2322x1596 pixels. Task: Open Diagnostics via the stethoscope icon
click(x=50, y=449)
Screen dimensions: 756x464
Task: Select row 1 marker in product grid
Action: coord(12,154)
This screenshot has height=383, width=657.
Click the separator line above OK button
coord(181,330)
...
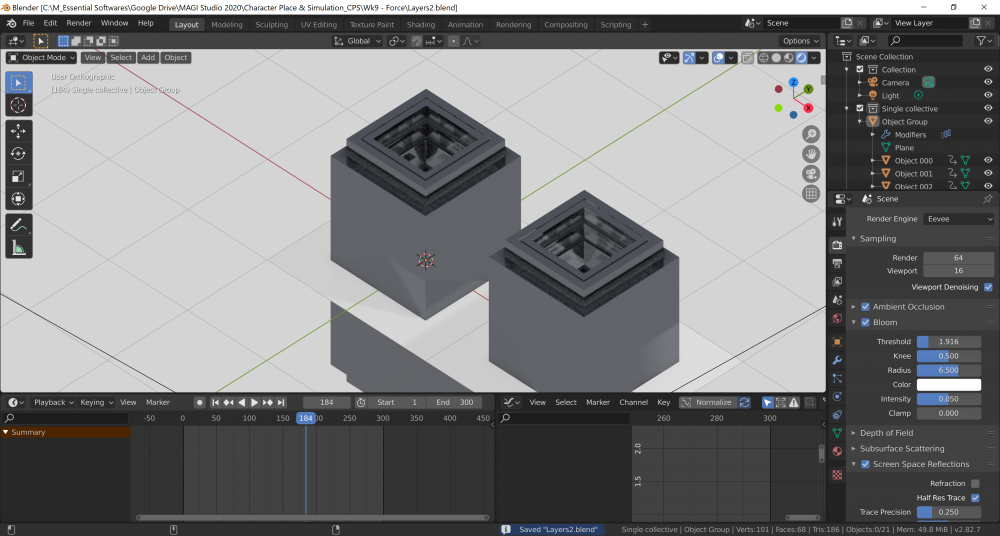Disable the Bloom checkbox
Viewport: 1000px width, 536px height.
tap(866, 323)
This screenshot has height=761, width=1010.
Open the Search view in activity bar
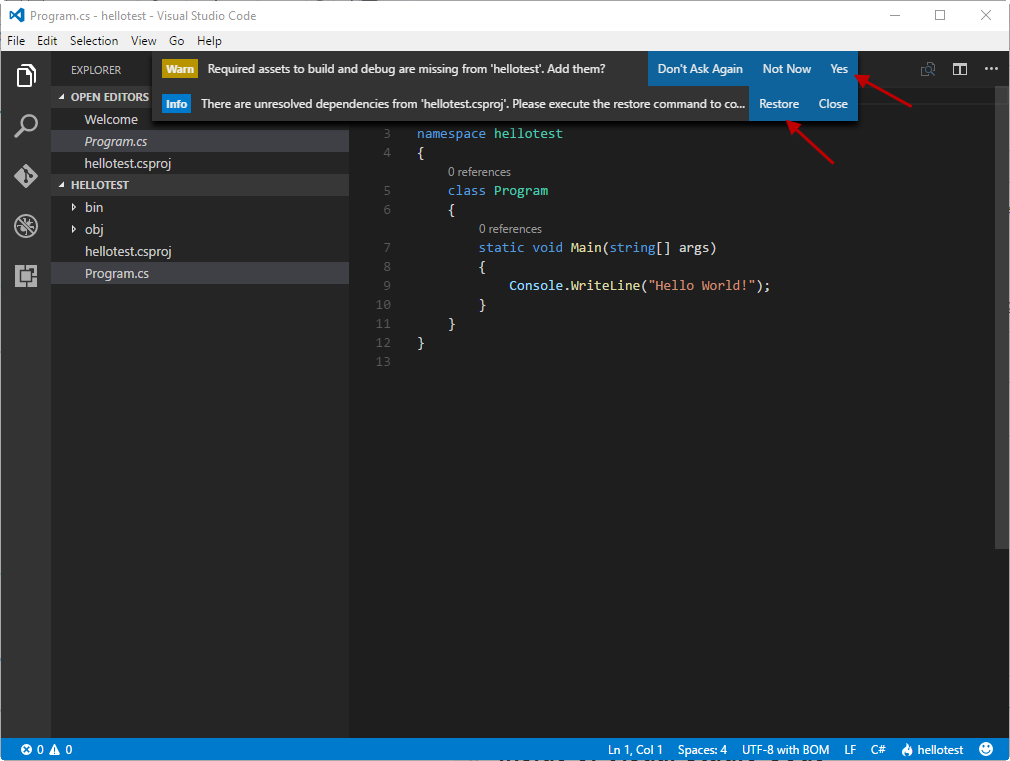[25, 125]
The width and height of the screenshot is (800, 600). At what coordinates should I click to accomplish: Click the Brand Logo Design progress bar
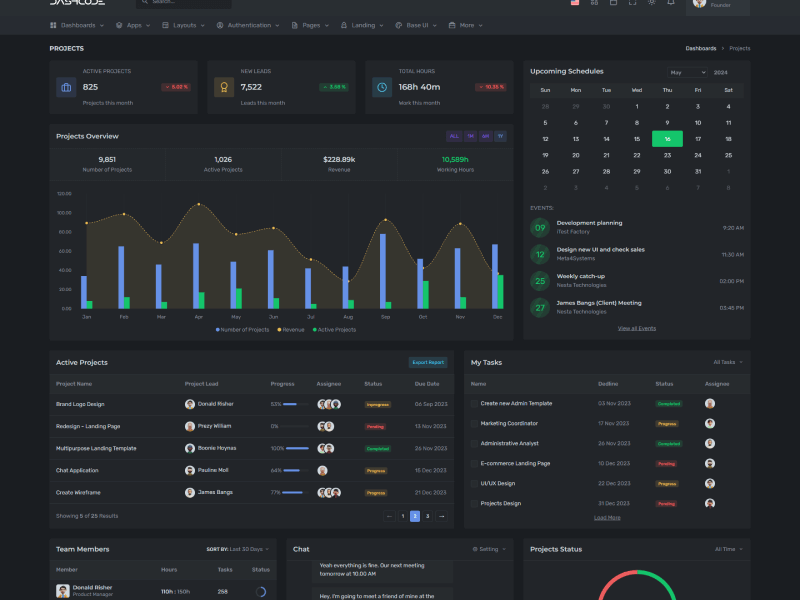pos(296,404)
...
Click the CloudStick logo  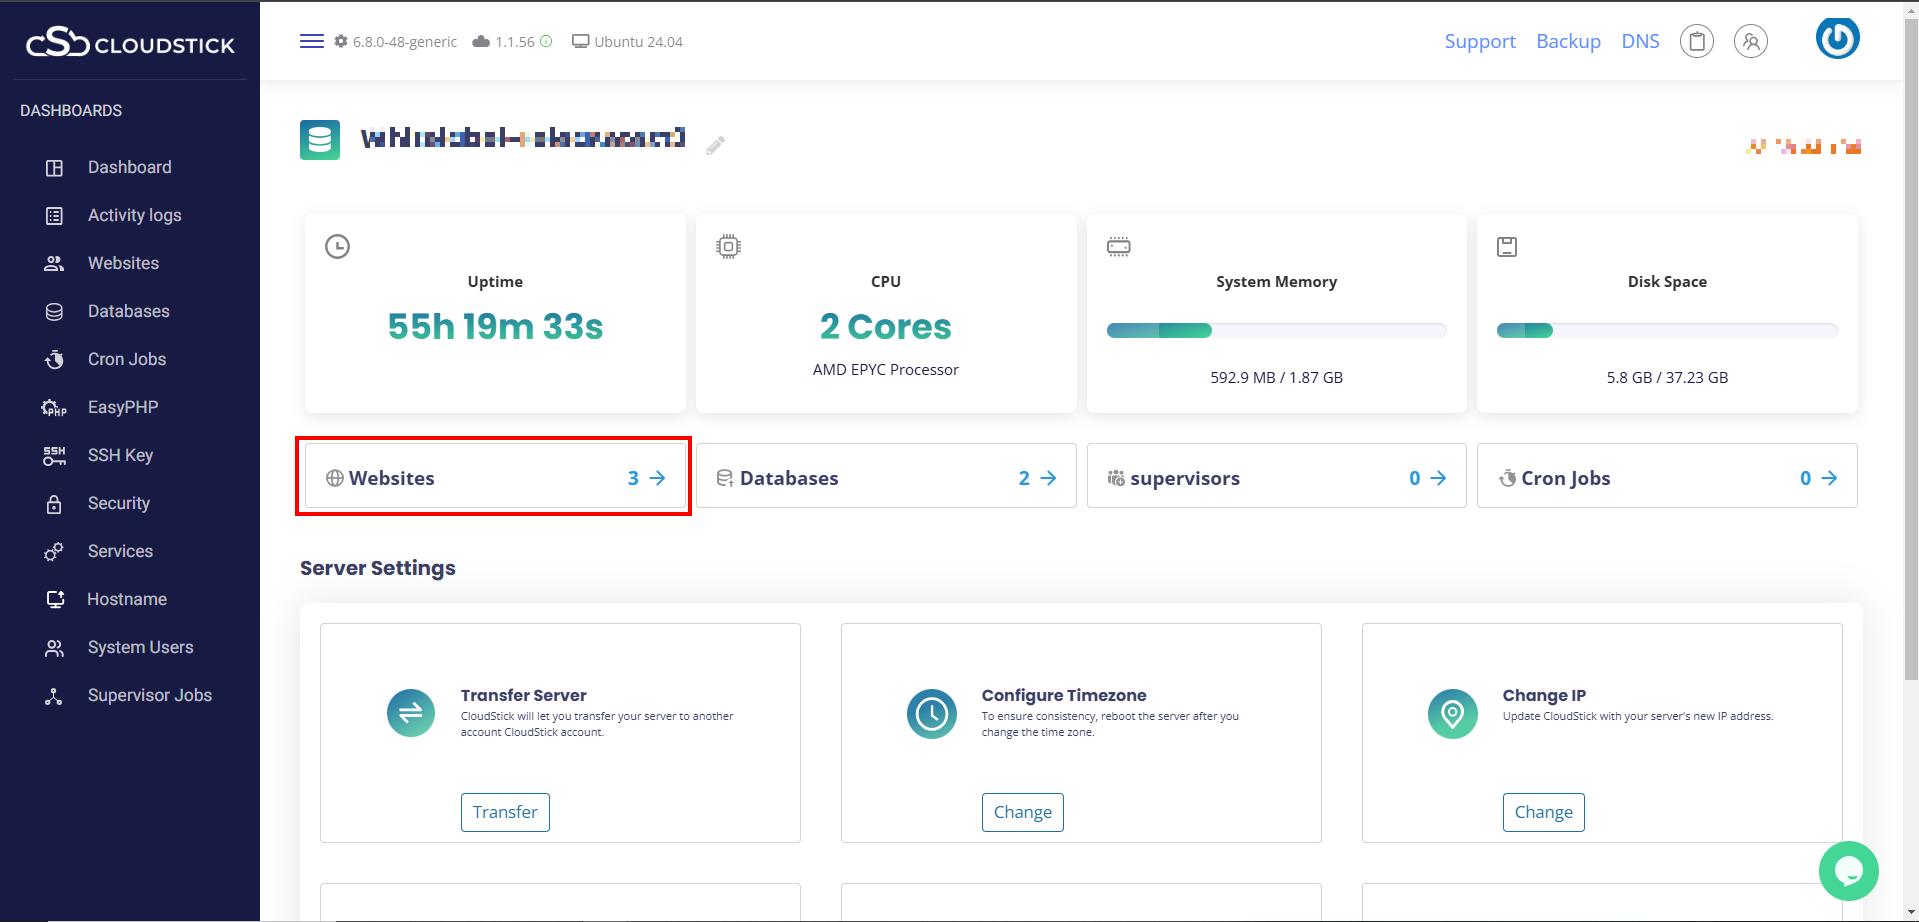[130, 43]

Task goal: Extract every line of the records above that contains the word "This".

Exercise answer:
This screenshot has height=383, width=657.
This screenshot has height=761, width=1010.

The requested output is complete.